Hispanic advocacy groups like the National Association of Latino Elected Officials and the Mexican American Legal Defense and Education Fund are gearing up for court challenges. "We are already prepared to make sure states like Texas and Florida comply with the law," said NALEO Senior Director Rosalind Gold. "We're going to keep an eye to make sure partisan gain doesn't get in the way of Latino political participation. We've been advocating generally with the folks doing redistricting to remind them voting rights act is mandatory -- it's not something you can play with."

In the last Texas redistricting, a controversial 2003 plan crafted by then-House Majority Leader Tom DeLay, one of the successful legal challenges came from MALDEF's questioning its compliance under the Voting Rights Act, Gold said. When the Lone Star State's congressional districts are redrawn this time, Gold is expecting some of the newly created seats to be Latino-majority. "We definitely know this Latino population growth should translate into some new districts," she said.

Florida Republicans face a similar dilemna: after making big gains in 2010, they will have trouble expanding the map and protecting sitting incumbents of their party while following the law. Complicating their headaches: two vaguely-worded "Fair Districts" amendments voters passed in the fall that requires legislators to draw compact districts without taking into account incumbency protection. Two minority House members, Democrat Corrine Browne and Republican Mario Diaz-Balart, have already filed suits challenging the Fair Districts amendments. Most predict the new law's vague wording and partisan implications will lead to a court slugfest.

Hebert, who worked in the Department of Justice's Civil Rights Division for decades, said that the administrations of former Presidents Reagan and George H.W. Bush let him and other Civil Rights Division lawyers enforce the law without political input. But Hebert, who fought DeLay's redistricting plan, said that political appointees in the second Bush administration had partisan implications at the top of their agenda, going so far as talking with Republican state legislators about the maps.

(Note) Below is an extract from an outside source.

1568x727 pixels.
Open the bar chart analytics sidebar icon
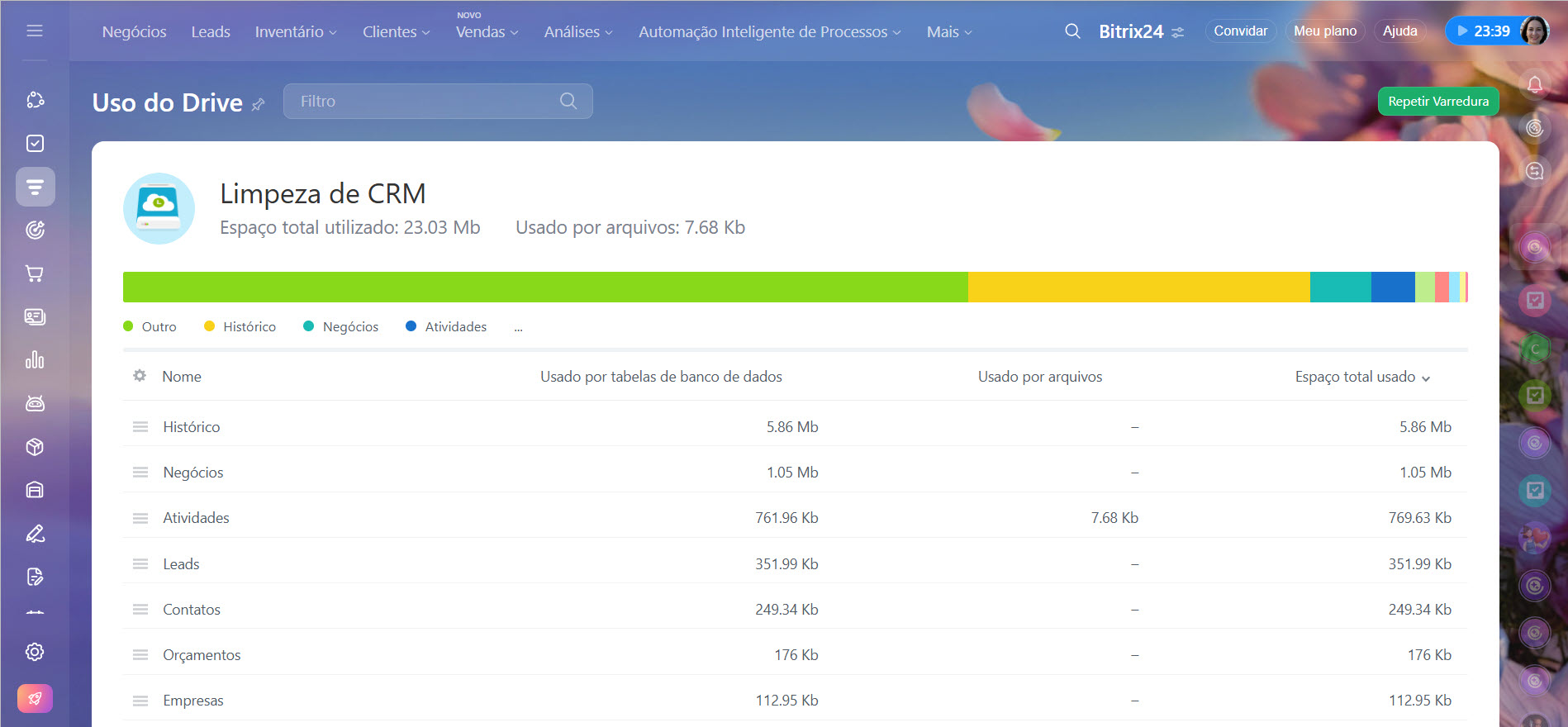35,360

"The Republicans, DeLay and others, had the whole thing wired in the DOJ and they knew it," he said. Hebert doubted this administration would take the same approach. "The impression I get is that the people at Department these days are very sensitive to anyone accusing them to playing politics with the Voting Rights Act," he said. "They saw it firsthand during the Bush administration, they didn't like it and spoke out against it, and now it's their turn and they don't want anybody accusing them of doing it the same way."